SUPPLIED MATERIAL START

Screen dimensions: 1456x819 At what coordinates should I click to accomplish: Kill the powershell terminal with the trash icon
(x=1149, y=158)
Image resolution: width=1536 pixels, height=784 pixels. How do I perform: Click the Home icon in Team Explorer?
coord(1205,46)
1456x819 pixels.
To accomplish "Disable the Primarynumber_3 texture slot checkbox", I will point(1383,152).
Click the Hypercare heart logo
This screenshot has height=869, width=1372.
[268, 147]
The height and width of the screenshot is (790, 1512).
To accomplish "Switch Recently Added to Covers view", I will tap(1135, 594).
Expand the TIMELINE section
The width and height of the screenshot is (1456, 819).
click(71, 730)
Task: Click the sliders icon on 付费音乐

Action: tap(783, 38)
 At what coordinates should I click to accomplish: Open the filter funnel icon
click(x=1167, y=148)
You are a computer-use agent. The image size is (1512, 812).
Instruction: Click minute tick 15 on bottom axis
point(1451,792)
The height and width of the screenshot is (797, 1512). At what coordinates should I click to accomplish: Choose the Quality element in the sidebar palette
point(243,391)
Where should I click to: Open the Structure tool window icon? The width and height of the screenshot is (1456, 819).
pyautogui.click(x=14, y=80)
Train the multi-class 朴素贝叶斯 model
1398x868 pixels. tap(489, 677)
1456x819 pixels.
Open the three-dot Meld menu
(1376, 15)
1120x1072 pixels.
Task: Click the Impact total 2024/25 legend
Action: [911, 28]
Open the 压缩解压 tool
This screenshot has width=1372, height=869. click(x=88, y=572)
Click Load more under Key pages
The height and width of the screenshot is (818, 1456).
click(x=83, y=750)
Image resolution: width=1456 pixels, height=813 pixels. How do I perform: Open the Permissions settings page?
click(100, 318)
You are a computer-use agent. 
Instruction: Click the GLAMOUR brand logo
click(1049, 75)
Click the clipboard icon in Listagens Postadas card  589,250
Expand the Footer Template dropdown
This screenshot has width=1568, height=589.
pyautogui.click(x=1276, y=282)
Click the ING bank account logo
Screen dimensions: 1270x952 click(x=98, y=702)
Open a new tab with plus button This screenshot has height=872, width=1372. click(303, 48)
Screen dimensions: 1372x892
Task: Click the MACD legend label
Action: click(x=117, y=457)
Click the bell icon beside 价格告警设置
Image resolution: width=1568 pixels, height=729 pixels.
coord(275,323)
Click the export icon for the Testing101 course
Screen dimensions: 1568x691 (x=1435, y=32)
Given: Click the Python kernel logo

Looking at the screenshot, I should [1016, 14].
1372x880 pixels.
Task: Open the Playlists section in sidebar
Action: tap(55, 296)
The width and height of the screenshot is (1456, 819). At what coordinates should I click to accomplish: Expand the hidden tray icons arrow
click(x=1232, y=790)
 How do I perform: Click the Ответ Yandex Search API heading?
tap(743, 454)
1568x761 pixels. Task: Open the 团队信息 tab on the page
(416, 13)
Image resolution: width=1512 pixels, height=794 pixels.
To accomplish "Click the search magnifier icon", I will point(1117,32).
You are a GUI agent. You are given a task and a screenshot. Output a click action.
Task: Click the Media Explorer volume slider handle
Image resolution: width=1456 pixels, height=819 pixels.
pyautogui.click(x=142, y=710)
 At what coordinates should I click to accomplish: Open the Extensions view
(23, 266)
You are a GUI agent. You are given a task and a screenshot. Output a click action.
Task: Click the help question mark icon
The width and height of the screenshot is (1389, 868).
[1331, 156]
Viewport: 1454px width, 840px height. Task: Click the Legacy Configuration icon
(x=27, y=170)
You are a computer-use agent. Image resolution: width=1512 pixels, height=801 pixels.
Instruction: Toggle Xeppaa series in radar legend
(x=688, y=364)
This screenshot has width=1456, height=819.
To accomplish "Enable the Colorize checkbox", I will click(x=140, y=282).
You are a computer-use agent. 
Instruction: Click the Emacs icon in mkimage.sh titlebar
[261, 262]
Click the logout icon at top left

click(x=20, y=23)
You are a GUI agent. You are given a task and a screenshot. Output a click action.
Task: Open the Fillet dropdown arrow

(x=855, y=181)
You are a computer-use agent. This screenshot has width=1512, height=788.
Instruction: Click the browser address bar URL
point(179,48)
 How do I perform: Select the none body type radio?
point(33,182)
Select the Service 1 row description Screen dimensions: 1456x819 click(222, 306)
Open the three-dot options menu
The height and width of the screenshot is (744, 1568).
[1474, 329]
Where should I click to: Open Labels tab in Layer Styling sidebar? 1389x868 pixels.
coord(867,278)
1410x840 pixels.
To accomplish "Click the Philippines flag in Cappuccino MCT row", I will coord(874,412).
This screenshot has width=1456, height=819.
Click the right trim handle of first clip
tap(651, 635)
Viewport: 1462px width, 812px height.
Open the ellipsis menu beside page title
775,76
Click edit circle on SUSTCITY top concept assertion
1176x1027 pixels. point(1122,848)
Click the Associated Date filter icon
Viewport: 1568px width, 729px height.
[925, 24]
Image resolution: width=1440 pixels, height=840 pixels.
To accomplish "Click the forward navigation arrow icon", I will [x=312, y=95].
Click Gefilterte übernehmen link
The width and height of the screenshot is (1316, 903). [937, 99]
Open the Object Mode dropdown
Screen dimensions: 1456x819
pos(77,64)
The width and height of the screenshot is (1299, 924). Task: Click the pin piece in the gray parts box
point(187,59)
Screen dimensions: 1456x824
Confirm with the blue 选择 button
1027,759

SUPPLIED MATERIAL END

_TASK STATEMENT_:
Set every record down again exactly as written.

_WRITTEN ANSWER_:
Screen dimensions: 1456x819 At what coordinates should I click to accomplish: Kill the powershell terminal with the trash icon
(x=1149, y=158)
Image resolution: width=1536 pixels, height=784 pixels. How do I perform: Click the Home icon in Team Explorer?
coord(1205,46)
1456x819 pixels.
To accomplish "Disable the Primarynumber_3 texture slot checkbox", I will point(1383,152).
Click the Hypercare heart logo
This screenshot has height=869, width=1372.
[268, 147]
The height and width of the screenshot is (790, 1512).
To accomplish "Switch Recently Added to Covers view", I will tap(1135, 594).
Expand the TIMELINE section
The width and height of the screenshot is (1456, 819).
click(71, 730)
Task: Click the sliders icon on 付费音乐

Action: tap(783, 38)
 At what coordinates should I click to accomplish: Open the filter funnel icon
click(x=1167, y=148)
You are a computer-use agent. The image size is (1512, 812).
Instruction: Click minute tick 15 on bottom axis
point(1451,792)
The height and width of the screenshot is (797, 1512). At what coordinates should I click to accomplish: Choose the Quality element in the sidebar palette
point(243,391)
Where should I click to: Open the Structure tool window icon? The width and height of the screenshot is (1456, 819).
pyautogui.click(x=14, y=80)
Train the multi-class 朴素贝叶斯 model
1398x868 pixels. tap(489, 677)
1456x819 pixels.
Open the three-dot Meld menu
(1376, 15)
1120x1072 pixels.
Task: Click the Impact total 2024/25 legend
Action: [911, 28]
Open the 压缩解压 tool
This screenshot has width=1372, height=869. click(x=88, y=572)
Click Load more under Key pages
The height and width of the screenshot is (818, 1456).
click(x=83, y=750)
Image resolution: width=1456 pixels, height=813 pixels. How do I perform: Open the Permissions settings page?
click(100, 318)
You are a computer-use agent. 
Instruction: Click the GLAMOUR brand logo
click(1049, 75)
Click the clipboard icon in Listagens Postadas card  589,250
Expand the Footer Template dropdown
This screenshot has width=1568, height=589.
pyautogui.click(x=1276, y=282)
Click the ING bank account logo
Screen dimensions: 1270x952 click(x=98, y=702)
Open a new tab with plus button This screenshot has height=872, width=1372. click(303, 48)
Screen dimensions: 1372x892
Task: Click the MACD legend label
Action: click(x=117, y=457)
Click the bell icon beside 价格告警设置
Image resolution: width=1568 pixels, height=729 pixels.
coord(275,323)
Click the export icon for the Testing101 course
Screen dimensions: 1568x691 (x=1435, y=32)
Given: Click the Python kernel logo

Looking at the screenshot, I should [1016, 14].
1372x880 pixels.
Task: Open the Playlists section in sidebar
Action: tap(55, 296)
The width and height of the screenshot is (1456, 819). At what coordinates should I click to accomplish: Expand the hidden tray icons arrow
click(x=1232, y=790)
 How do I perform: Click the Ответ Yandex Search API heading?
tap(743, 454)
1568x761 pixels. Task: Open the 团队信息 tab on the page
(416, 13)
Image resolution: width=1512 pixels, height=794 pixels.
To accomplish "Click the search magnifier icon", I will point(1117,32).
You are a GUI agent. You are given a task and a screenshot. Output a click action.
Task: Click the Media Explorer volume slider handle
Image resolution: width=1456 pixels, height=819 pixels.
pyautogui.click(x=142, y=710)
 At what coordinates should I click to accomplish: Open the Extensions view
(23, 266)
You are a GUI agent. You are given a task and a screenshot. Output a click action.
Task: Click the help question mark icon
The width and height of the screenshot is (1389, 868).
[1331, 156]
Viewport: 1454px width, 840px height. Task: Click the Legacy Configuration icon
(x=27, y=170)
You are a computer-use agent. Image resolution: width=1512 pixels, height=801 pixels.
Instruction: Toggle Xeppaa series in radar legend
(x=688, y=364)
This screenshot has width=1456, height=819.
To accomplish "Enable the Colorize checkbox", I will click(x=140, y=282).
You are a computer-use agent. 
Instruction: Click the Emacs icon in mkimage.sh titlebar
[261, 262]
Click the logout icon at top left

click(x=20, y=23)
You are a GUI agent. You are given a task and a screenshot. Output a click action.
Task: Open the Fillet dropdown arrow

(x=855, y=181)
You are a computer-use agent. This screenshot has width=1512, height=788.
Instruction: Click the browser address bar URL
point(179,48)
 How do I perform: Select the none body type radio?
point(33,182)
Select the Service 1 row description Screen dimensions: 1456x819 click(222, 306)
Open the three-dot options menu
The height and width of the screenshot is (744, 1568).
[1474, 329]
Where should I click to: Open Labels tab in Layer Styling sidebar? 1389x868 pixels.
coord(867,278)
1410x840 pixels.
To accomplish "Click the Philippines flag in Cappuccino MCT row", I will coord(874,412).
This screenshot has width=1456, height=819.
Click the right trim handle of first clip
tap(651, 635)
Viewport: 1462px width, 812px height.
Open the ellipsis menu beside page title
775,76
Click edit circle on SUSTCITY top concept assertion
1176x1027 pixels. point(1122,848)
Click the Associated Date filter icon
Viewport: 1568px width, 729px height.
[925, 24]
Image resolution: width=1440 pixels, height=840 pixels.
To accomplish "Click the forward navigation arrow icon", I will [x=312, y=95].
Click Gefilterte übernehmen link
The width and height of the screenshot is (1316, 903). [937, 99]
Open the Object Mode dropdown
Screen dimensions: 1456x819
pos(77,64)
The width and height of the screenshot is (1299, 924). Task: Click the pin piece in the gray parts box
point(187,59)
Screen dimensions: 1456x824
Confirm with the blue 选择 button
1027,759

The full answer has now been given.